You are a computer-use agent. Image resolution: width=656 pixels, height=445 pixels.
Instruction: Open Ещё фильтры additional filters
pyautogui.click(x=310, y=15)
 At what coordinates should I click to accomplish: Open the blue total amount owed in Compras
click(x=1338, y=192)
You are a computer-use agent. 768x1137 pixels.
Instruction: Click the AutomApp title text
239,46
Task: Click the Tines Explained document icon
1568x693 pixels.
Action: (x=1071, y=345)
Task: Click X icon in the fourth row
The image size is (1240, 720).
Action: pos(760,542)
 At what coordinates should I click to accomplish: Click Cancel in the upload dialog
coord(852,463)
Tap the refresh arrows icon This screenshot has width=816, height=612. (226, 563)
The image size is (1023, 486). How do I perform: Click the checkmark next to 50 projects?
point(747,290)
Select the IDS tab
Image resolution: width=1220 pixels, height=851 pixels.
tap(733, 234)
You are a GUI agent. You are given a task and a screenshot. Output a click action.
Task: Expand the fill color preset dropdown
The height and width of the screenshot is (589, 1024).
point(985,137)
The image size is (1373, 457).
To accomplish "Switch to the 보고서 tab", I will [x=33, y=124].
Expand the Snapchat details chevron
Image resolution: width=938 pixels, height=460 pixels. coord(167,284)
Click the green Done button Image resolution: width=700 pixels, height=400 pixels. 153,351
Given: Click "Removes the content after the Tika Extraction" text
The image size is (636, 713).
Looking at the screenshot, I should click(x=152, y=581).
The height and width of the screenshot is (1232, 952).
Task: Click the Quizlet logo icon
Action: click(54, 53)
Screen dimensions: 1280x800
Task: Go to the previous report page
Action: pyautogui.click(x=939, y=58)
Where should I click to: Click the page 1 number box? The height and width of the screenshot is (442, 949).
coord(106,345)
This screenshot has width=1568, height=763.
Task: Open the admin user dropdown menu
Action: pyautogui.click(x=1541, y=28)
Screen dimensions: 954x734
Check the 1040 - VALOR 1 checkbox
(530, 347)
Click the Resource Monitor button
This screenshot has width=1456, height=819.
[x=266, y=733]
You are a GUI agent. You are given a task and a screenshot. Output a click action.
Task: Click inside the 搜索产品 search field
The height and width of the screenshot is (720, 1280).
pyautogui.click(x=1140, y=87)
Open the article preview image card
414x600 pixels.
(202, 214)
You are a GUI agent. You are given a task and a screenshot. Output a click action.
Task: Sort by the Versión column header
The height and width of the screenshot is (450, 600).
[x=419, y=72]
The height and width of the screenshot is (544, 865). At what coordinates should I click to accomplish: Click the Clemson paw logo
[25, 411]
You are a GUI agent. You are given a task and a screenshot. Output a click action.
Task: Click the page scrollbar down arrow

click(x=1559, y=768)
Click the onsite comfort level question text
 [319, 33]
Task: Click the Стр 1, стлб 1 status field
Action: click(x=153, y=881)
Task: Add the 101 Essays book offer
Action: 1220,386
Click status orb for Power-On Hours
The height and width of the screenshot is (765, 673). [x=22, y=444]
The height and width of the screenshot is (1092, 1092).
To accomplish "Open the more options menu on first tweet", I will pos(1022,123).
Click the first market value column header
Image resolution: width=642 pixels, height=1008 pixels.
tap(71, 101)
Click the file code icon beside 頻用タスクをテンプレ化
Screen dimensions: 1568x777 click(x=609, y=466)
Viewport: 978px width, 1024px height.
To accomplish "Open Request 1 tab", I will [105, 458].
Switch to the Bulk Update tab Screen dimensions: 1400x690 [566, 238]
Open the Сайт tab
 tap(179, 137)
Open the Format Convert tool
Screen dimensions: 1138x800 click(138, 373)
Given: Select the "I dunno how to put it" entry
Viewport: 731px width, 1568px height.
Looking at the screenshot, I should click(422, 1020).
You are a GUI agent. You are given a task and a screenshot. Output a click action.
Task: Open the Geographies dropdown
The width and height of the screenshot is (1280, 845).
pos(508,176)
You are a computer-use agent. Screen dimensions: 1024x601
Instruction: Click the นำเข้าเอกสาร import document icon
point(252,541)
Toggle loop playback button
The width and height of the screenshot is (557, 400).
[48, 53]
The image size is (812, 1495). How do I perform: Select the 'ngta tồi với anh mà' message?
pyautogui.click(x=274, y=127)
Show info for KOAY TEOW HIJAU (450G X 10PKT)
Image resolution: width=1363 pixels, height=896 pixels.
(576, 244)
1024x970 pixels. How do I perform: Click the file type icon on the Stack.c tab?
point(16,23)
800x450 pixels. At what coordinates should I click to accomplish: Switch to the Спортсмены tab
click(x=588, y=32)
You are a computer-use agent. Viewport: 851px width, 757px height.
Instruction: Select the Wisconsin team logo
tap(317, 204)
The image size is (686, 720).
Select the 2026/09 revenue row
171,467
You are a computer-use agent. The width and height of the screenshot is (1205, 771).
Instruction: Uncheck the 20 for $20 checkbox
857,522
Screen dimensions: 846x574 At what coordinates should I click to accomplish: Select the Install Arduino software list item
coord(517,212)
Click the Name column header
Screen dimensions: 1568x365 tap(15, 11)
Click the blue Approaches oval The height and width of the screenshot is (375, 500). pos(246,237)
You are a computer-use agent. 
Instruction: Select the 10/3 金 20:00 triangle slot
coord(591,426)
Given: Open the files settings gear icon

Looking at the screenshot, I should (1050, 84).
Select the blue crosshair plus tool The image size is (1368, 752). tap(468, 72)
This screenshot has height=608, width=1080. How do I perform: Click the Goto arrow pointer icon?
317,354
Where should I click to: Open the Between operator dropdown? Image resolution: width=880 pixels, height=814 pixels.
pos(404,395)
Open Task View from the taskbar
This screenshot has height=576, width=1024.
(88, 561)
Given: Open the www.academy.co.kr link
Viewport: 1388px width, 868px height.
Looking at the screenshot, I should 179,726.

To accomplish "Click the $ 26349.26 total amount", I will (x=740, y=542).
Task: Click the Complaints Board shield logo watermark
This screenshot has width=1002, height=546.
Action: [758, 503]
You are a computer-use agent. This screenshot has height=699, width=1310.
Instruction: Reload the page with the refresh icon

__Required action__
Every line above in which the word "button" occurs needs to be copied.

__Response to the exercise__
Click the green Done button Image resolution: width=700 pixels, height=400 pixels. 153,351
Click the Resource Monitor button
Toggle loop playback button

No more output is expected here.